Unidade Didática 5

DIREITO DE PROPRIEDADE.

Costumamos pensar que tudo o que ganhamos com o nosso trabalho é nosso e somente nosso. Porém a Suficiência é um valor mais baixo e forte que o Trabalho. O conflito entre estes dois valores é inevitável. A Suficiência ampara crianças, idosos, doentes, pessoas com deficiências etc. para que recebam mais do que podem ganhar com seu trabalho. Às vezes não podem ganhar nada. Em caso de conflito, o direito de propriedade amparado pelo valor Suficiência prevalece sobre o direito de propriedade apoiado no valor Trabalho. "O que lhe sobra, você o rouba", foi dito graficamente.

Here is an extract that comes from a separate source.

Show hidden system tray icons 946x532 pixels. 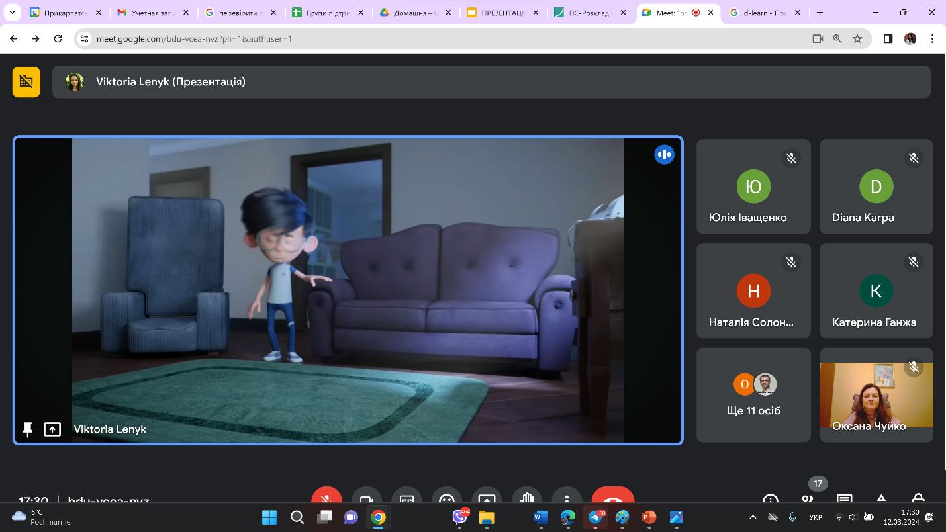753,517
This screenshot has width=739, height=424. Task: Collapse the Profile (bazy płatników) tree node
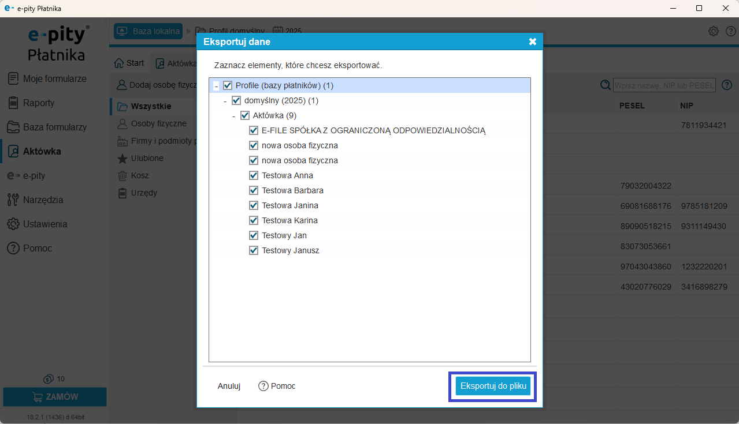tap(216, 86)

Por esta prioridade da Suficiência sobre o Trabalho são justificadas todas as legislações de cunho social, que tendem a favorecer as classes sociais mais necessitadas. E essa prioridade deveria ter vigência dentro de um país (o chamado "Estado de Bem-estar" dos países mais avançados) como também no comércio mundial entre países ricos e pobres. Os países ricos não têm direito de propriedade absoluto sobre tudo o que ganham, sobre todo o seu produto interno bruto, especialmente se o conseguem com a colaboração dos mais pobres. A falta de capitalização dos países atrasados é como uma deficiência física. A globalização econômica exige a criação de uma agência tributária mundial, que fizesse em escala planetária a transferência de divisas que as agências tributárias fazem dentro dos países mais avançados. Os mesmos coeficientes que são aplicados às camadas mais altas dentro dos países avançados deveriam ser aplicados por essa agência tributária mundial. Não se trata precisamente de 0,7% do PIB, mas sim de 30% ou 40% da arrecadação do imposto de renda. O que é bom para os cidadãos dos países ricos, se de verdade é bom para eles, será também bom para toda a humanidade [2.9].